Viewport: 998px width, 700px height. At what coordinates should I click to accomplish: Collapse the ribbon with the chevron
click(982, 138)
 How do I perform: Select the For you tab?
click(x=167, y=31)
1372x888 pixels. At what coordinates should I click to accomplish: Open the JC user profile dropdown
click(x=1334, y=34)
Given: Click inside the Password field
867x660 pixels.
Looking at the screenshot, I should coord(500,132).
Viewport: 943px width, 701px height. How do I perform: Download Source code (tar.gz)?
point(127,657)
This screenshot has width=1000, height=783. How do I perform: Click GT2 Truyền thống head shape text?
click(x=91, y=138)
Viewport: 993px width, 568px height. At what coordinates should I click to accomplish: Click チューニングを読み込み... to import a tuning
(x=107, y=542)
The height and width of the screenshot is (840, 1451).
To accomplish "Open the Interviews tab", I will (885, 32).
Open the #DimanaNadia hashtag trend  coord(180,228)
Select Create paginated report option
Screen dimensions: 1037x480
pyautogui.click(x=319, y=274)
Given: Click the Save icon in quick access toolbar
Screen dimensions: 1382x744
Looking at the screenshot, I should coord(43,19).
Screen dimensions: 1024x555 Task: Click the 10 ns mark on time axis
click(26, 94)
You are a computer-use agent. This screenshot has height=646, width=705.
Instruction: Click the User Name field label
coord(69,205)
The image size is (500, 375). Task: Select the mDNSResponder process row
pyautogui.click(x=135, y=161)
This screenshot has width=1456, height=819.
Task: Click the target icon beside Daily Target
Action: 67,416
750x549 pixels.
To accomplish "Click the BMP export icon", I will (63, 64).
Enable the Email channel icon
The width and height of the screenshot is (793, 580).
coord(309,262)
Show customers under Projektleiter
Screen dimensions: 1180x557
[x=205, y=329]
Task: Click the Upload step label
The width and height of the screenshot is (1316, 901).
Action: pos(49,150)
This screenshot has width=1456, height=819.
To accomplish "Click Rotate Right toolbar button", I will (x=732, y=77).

____________________

### PROBLEM DESCRIPTION
Copy the records again from the line containing "Screen dimensions: 1024x555" through the line containing "coord(69,205)", adding 107 to every coordinate in the answers and leaving all other text unchanged.

### THE RESULT
Screen dimensions: 1024x555 Task: Click the 10 ns mark on time axis
click(133, 201)
You are a computer-use agent. This screenshot has height=646, width=705.
Instruction: Click the User Name field label
coord(176,312)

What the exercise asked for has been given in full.